Moshe Yaalon a vilipendé lundi l’accord en preparation entre un Iran « messianique, apocalyptique » et les six puissances mondiales, en le qualifiant de « grand danger pour la paix du monde occidental » et de « danger pour la sécurité de l’Etat d’ Israël ».

Les contours de l’accord-cadre, actuellement négocié à Genève, permettraient à l’Iran d’enrichir de l’uranium à un taux limité, en échange d’un allègement progressif des restrictions.

L’agence Associated Press a rapporté lundi que « plusieurs fonctionnaires ont parlé de 6 500 centrifugeuses comme un point de compromis potentiel » et que « des contrôles stricts pourraient être mis en place pendant dix ans suivis par une levée graduelle sur cinq ans ».

L’assouplissement des contrôles pourrait voir l’Iran accroître le nombre de centrifugeuses pour ramener celui-ci vers les 10 000 qui sont actuellement en activité, selon l’agence de presse.

Les responsables israéliens ont longtemps soutenu que les dernières étapes de l’enrichissement d’uranium, nécessaires pour le combustible de qualité militaire, peuvent être effectuées dans des espaces petits et facilement dissimulables, augmentant le risque d’une avance iranienne secrète vers une pleine capacité nucléaire.

Au cours des dernières semaines, alors que le Premier ministre Benjamin Netanyahu se prépare à s’exprimer contre l’accord devant les deux chambres réunies en Congrès, contre la volonté du président Barak Obama, des collaborateurs du Premier ministre israélien ont affirmé que Jérusalem était exclu de la boucle sur les détails des négociations.

Cette affirmation a été confirmée par un article du New York Times de la semaine dernière, dans lequel un fonctionnaire européen affirmait que la négociatrice en chef des Etats-Unis, Wendy Sherman, lui avait demandé de ne pas divulguer trop d’informations aux Israéliens parce que «les détails pourraient être déformés pour saper un accord ».

Des responsables de l’administration américaine ont par la suite reconnu publiquement que toutes les informations sur les négociations n’étaient pas mises à la disposition d’Israël.

Yaalon n’a pas cité de chiffres ou d’éléments précis.

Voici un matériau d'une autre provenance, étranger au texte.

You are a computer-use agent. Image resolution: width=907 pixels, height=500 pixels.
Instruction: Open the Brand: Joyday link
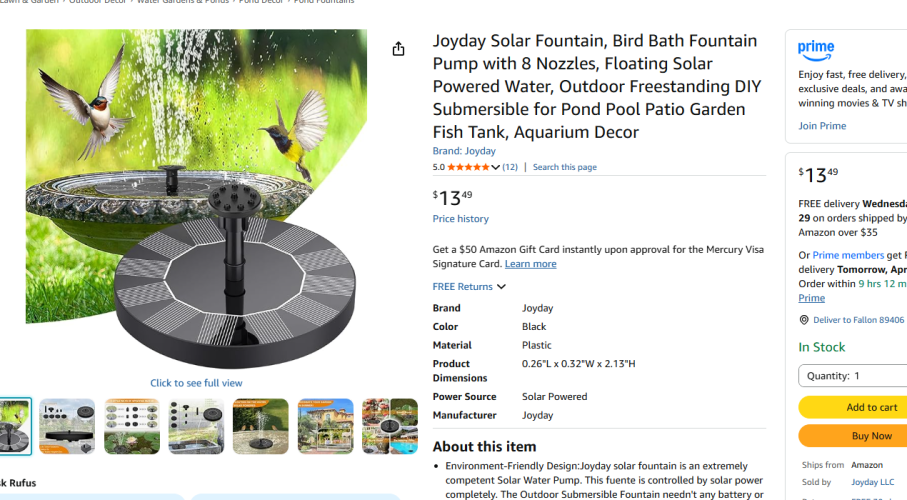coord(464,151)
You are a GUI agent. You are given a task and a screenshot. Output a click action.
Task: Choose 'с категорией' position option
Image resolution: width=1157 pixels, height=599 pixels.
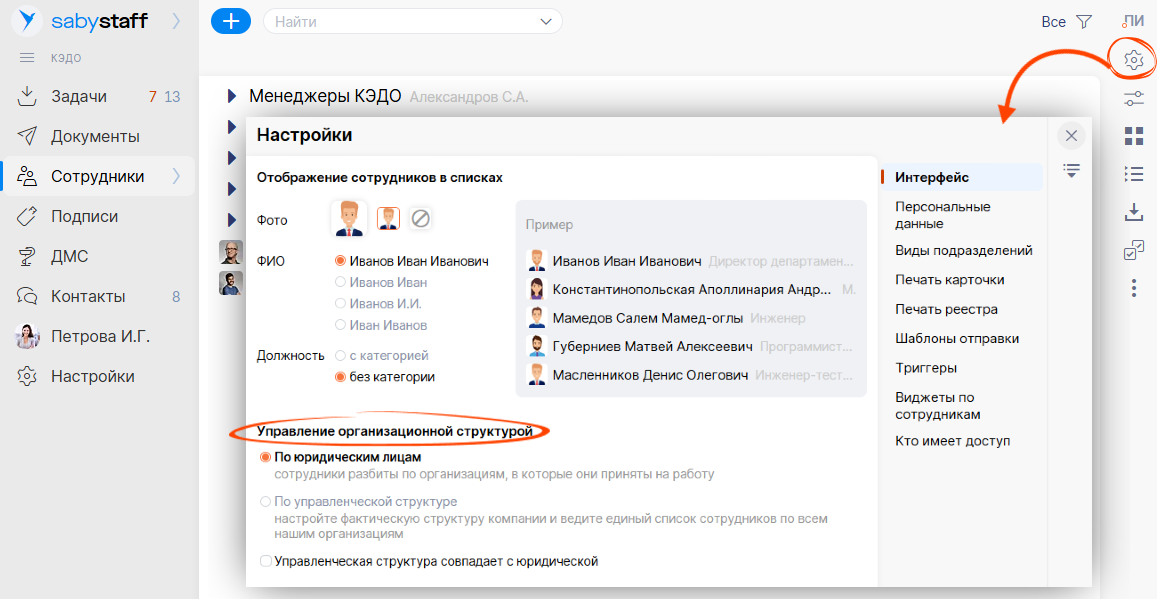pos(341,356)
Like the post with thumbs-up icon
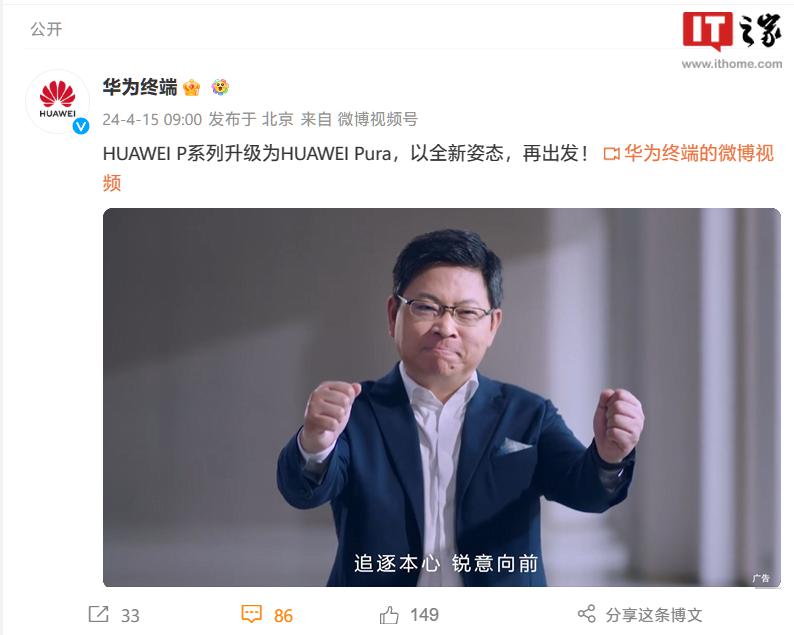The width and height of the screenshot is (794, 635). (389, 615)
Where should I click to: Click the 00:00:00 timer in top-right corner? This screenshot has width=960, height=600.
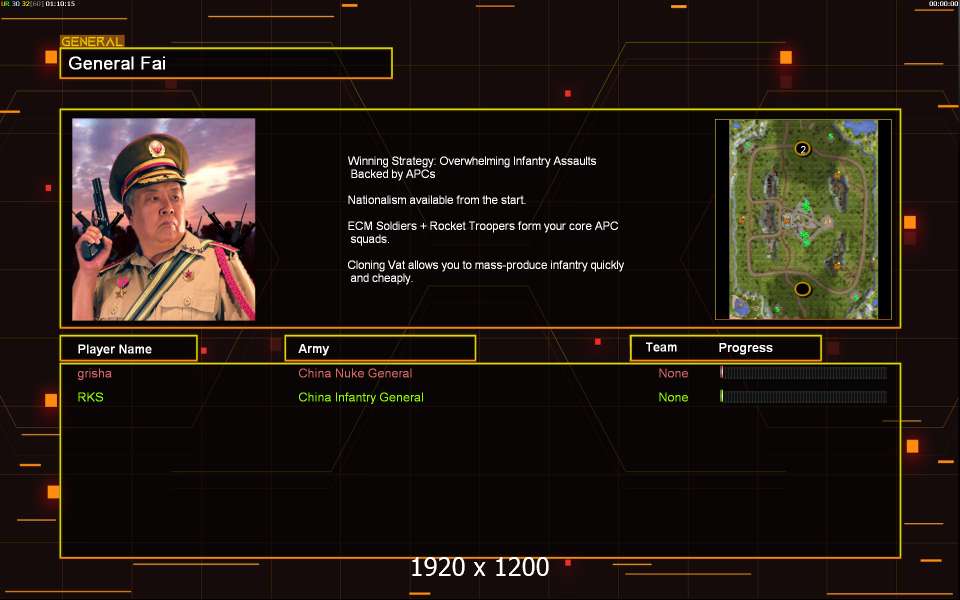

Il a cependant affirmé que l’Iran est le facteur central de déstabilisation dans la région et qu’il répand une terreur « débridée » à travers le monde.

Tout accord signé entre l’Occident et ce régime « apocalyptique messianique » nuira donc aux intérêts occidentaux et israéliens, a-t-il dit, « et permettra à l’Iran de se transformer en un État de seuil nucléaire et de poursuivre ses actions terroristes ».

Dans une pique manifeste à la politique d’Obama, Yaalon a déclaré que le régime de Téhéran « est le problème et non la solution ».

L’accord qui est actuellement en cours de construction – avec chaque pièce mobile risquant d’influencer une série d’autres pièces connexes – est « un mauvais accord », poursuit-il, celui qui va aider l’Iran à sortir « de sa situation financière et lui permettre de continuer à enrichir de l’uranium ».

Yaalon, un ancien chef d’état-major qui, en tant que membre du cabinet de sécurité, a différé avec Netanyahu le calendrier d’une éventuelle frappe militaire israélienne contre l’Iran, a déclaré que « nous ne transigerons pas sur la sécurité des citoyens d’Israël, agirons par tous les moyens, et parlerons partout des dangers qui nous menacent ».